Spectral Criteria for Unique Signal Recovery from Two-Sided Sampling
Oleg Szehr
TL;DR
The paper develops a spectral framework for uniqueness of signal recovery from two-sided sampling by linking uniqueness pairs to eigenvalue bounds of confined, positive self-adjoint operators. It recasts Wirtinger–Poincaré-based arguments into a Rayleigh-quotient approach, and extends the theory from the classical Fourier transform to a broad class of unitary transforms, notably the Fractional Fourier and Hankel transforms. Through a general operator $X=\tfrac{1}{2}(M_{x^2}+U^*M_{x^2}U)$ and its confined analogues, the work derives conditions—via ground-state energy bounds and density-like inequalities—that guarantee that dual-domain samples force the function to vanish, while also clarifying when these conditions fail. The results yield a coherent, extensible toolkit for two-sided sampling problems in time–frequency analysis with explicit criteria that interpolate between minimal and dense sampling regimes as transform parameters vary. This framework broadens the applicability of unique-recovery results and provides concrete spectral methods for analyzing unitary transforms in signal processing.
Abstract
The identification of sampling sets that enable unique signal recovery is fundamental to many applications in signal processing and remains a central problem in mathematical analysis.

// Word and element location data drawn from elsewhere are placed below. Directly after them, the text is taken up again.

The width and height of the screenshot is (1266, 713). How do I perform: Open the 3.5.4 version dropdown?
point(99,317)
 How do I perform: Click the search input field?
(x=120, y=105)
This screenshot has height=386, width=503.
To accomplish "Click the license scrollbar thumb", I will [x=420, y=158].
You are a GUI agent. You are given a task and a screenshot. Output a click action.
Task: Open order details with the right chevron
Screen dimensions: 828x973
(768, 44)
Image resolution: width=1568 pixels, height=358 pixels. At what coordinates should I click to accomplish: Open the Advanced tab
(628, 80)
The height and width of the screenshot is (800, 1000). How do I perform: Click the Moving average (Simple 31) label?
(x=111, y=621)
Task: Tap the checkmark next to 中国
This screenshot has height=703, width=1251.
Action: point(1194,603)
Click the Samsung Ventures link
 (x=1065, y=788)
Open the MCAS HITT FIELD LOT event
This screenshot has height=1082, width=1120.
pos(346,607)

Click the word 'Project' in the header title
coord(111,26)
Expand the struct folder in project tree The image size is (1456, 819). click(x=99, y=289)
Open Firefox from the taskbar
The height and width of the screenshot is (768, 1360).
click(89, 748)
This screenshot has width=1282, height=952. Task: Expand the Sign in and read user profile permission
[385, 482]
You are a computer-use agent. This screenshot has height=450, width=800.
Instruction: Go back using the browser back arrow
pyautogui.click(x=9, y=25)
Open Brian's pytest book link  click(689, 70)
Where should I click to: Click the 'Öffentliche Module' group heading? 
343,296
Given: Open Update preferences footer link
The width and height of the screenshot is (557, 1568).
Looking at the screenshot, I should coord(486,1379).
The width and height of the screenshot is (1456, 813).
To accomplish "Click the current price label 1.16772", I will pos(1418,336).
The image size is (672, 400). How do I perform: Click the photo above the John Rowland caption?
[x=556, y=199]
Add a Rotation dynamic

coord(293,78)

Recent studies in the mathematical literature, particularly in the context of the Fourier transform and crystalline measures, have developed a theory that empowers signal recovery from two-sided sampling in both time and frequency domains. Kulikov, Nazarov, and Sodin introduced a method for identifying pairs of sets that enable unique recovery, based on functional inequalities of the Wirtinger-Poincaré type. In this work, we propose an alternative, spectral approach based on analogies with quantum mechanics. By relating uniqueness pairs to eigenvalue estimates of associated self-adjoint operators, our method offers a conceptually simpler and more flexible framework for studying signal recovery from two-sided sampling. Our approach extends naturally to other unitary transforms commonly used in signal processing. We demonstrate its effectiveness in the contexts of the Fractional Fourier transform and the Hankel transform.